- Born: Christopher John Joseph 19 February 1958 (age 68) United Kingdom
- Education: English Martyrs School and Sixth Form College, University of Liverpool
- Occupation: Advertising executive
- Notable work: Zest!Seller (Author)
- Title: Former chair of Middlesbrough Official Supporters Club (2014–2015)
- Movement: SAFE (Struggle Against Financial Exploitation)

= Chris Joseph (autobiographer) =

Chris Joseph is a British advertising executive and the author of his autobiography "Zest! Seller.”

==Early life and education ==
Joseph attended St Francis Grammar School and English Martyrs Comprehensive School in Hartlepool. He left his BA Hons French degree at the University of Liverpool to become a priest, worked as a nightclub doorman, and at an iron foundry Head Wrightson where he survived an industrial accident but lost his right arm, and then completed a changed degree at the University of Liverpool in French and communication studies before beginning a career in advertising.

==Advertising career==
After joining the small advertising agency GDA, rapid promotion to new business director and subsequently being headhunted by Saatchi & Saatchi, he set up agency, Hook Advertising Limited, which he turned into an award-winning company with a £10 million a year turnover. The name comes from the solid silver hallmarked hook which replaced the hand and right arm he lost in his industrial accident.

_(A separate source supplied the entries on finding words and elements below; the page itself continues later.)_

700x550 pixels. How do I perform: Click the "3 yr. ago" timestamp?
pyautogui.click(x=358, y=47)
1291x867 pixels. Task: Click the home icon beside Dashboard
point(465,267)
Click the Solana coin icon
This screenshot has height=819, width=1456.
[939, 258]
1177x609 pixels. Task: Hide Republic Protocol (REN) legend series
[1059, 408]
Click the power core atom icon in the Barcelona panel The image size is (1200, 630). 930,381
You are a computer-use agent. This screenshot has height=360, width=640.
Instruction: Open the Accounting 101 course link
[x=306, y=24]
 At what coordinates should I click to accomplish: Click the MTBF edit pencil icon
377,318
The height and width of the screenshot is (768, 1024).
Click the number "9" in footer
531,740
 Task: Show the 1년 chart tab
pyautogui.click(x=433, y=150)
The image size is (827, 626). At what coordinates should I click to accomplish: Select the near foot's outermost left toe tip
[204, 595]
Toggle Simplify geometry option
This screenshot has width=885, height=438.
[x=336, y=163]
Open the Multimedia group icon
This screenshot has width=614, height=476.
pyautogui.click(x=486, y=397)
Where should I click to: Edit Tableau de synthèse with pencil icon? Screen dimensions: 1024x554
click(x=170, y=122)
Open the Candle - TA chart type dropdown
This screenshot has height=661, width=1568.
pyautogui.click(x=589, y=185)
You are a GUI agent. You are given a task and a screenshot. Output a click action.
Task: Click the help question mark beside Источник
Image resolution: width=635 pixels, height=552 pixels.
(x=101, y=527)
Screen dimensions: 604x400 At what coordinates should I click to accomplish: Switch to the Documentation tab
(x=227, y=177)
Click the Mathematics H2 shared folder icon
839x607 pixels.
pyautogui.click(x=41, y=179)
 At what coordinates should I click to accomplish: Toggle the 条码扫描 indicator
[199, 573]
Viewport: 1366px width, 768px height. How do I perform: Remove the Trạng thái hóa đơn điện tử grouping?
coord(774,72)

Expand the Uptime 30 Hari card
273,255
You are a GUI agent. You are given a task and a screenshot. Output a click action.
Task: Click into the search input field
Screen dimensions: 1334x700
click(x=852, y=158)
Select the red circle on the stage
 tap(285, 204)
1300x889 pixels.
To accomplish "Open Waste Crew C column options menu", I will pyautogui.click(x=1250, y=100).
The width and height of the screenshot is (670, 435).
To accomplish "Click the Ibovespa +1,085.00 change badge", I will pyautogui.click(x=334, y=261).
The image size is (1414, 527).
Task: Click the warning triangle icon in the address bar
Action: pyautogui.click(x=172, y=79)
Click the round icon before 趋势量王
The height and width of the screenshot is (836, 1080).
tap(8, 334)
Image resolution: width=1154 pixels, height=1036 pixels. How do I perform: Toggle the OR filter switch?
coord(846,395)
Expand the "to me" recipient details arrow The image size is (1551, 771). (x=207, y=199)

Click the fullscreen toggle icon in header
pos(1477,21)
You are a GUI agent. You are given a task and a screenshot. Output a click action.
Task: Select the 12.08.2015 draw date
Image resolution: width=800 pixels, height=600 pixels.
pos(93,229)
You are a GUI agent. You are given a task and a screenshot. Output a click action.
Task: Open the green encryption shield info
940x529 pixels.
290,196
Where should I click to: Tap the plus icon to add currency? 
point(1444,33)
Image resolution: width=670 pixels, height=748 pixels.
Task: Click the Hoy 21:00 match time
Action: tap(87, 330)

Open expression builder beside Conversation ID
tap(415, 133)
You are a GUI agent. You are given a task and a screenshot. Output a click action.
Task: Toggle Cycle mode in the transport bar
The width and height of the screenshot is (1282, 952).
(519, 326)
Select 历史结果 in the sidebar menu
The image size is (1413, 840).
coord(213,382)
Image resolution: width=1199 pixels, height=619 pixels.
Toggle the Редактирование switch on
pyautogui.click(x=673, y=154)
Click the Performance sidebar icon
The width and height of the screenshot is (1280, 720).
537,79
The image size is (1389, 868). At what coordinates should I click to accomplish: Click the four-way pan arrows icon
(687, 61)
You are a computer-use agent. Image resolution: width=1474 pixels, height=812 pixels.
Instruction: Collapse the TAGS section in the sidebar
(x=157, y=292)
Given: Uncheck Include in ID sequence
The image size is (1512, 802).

Although clients of Hook Advertising included Fujitsu and Schwarzkopf, its biggest client was the Barclays Philips Shell consortium (BYPS). Joseph created and designed the name and logo for Rabbit, a telephone system and then pitched and won the £4 million advertising contract from BYPS. When Rabbit was later sold to Hutchison, the latter requested an assignment of the Rabbit copyright from Hook Advertising which refused, believing it not to be covered by the contract. After Hutchison severed the contract it sued Hook Advertising. Four years of litigation followed where Hook Advertising also sued Barclays, Shell, Philips and Hutchison, and in addition Barclays sued Hook Advertising.

- Hutchinson Personal Communications Ltd v. Hook Advertising Ltd [1995] FSR 365
- Hutchinson Personal Communications Ltd v. Hook Advertising Ltd (No. 2) [1996] FSR 549

In January 1996, Mrs Justice Arden ruled that clients cannot take creative work pitched to them speculatively without a prior agreement, but that in Hook Advertising's enthusiasm to win the Rabbit deal it had effectively traded its rights to the logo and made such a preliminary deal. This ruling replaced the legal precedent set in 1928 in the Hycolite case (Drabble (Harold) Ltd v. Hycolite Manufacturing Co. [1928] 44 TLR 264) that the conduct of the parties may imply a licence to use a copyright work without the need for it to be in writing. Despite the legal battle, there was also an out of court settlement in which Hook Advertising received more than £1 million.

==Illness==
Joseph had bipolar disorder, a psychiatric illness with cyclical manic and depressive episodes. He was sectioned several times between 1988 and 2002 although he has now been well and not relapsed for 18 years. During some of his manic periods he squandered money, including buying 200 FA football tickets worth over £5,000 for a match involving his favourite team Middlesbrough F.C. He then gave them all away to children he did not know outside McDonald's.

==SAFE (Struggle Against Financial Exploitation)==

While fighting the litigation Joseph founded the group SAFE (Struggle Against Financial Exploitation). Its purpose was as a high-profile action group to demonstrate and draw attention to systemic fraud and deception by financial institutions upon unsuspecting individuals throughout the UK. SAFE caused embarrassment, with its demonstrations and creative but legal advertising campaigns and publicity stunts against Barclays Bank, the Bank of England, the Treasury and Downing Street. At its peak it had a membership of 2,000.